Last year, Unep called for better monitoring of sand extraction and use to avert an environmental crisis. It recommended a halt to mining on beaches and to establish an international standard for extraction in the marine environment.
While extracting sand from quarries on land can, to some extent, be restored, extracting sand and other materials from the marine and river environment will change the shape of a river or coastline and “sterilise the bottom of the sea. It is very damaging,” said Peduzzi.
“These vessels are like a giant vacuum cleaner on the bottom of the sea,” he said. “All the micro-organisms in the sand are crunched and nothing is left behind. If you take all the sand away to bare rock, nothing will recover. But if you leave 30-50cm it will recover.”
Peduzzi said the platform was not set up to “name and shame” companies, but to “make the invisible visible” and to highlight the scale of the problem. Already, the platform has achieved its first aim, to highlight the problem, he said.

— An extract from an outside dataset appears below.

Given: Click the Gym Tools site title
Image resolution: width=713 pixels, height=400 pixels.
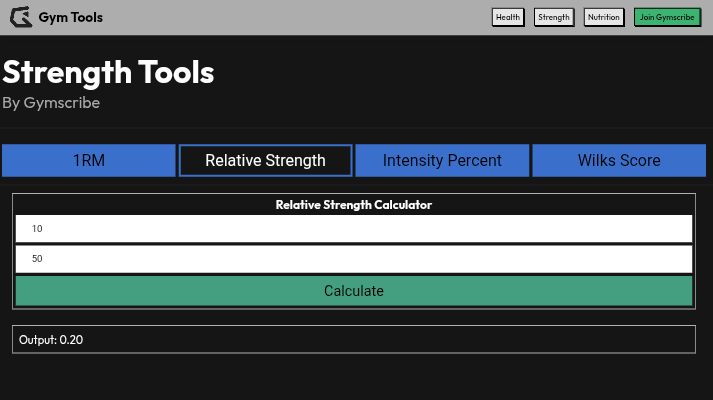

The International Association of Dredging Companies (IADC), the umbrella organisation for the industry, on Tuesday launched a paper on best practice for responsible dredging of the “scant resource”. Overall, the aggregate industry is worth hundreds of billions of dollars annually.
While international practices and regulations vary, some countries, including Indonesia, Thailand, Malaysia, Vietnam and Cambodia, have banned marine sand export. The work by Unep/GRID-Geneva follows a UN environment assembly resolution to strengthen scientific, technical and policy knowledge and to support global policies and action on environmentally sound extraction and use of sand.
China, which has 200 dredging vessels, is developing a record-breaking dredger 50% more powerful than its existing “super island builder in the South China Sea”, according to reports this year.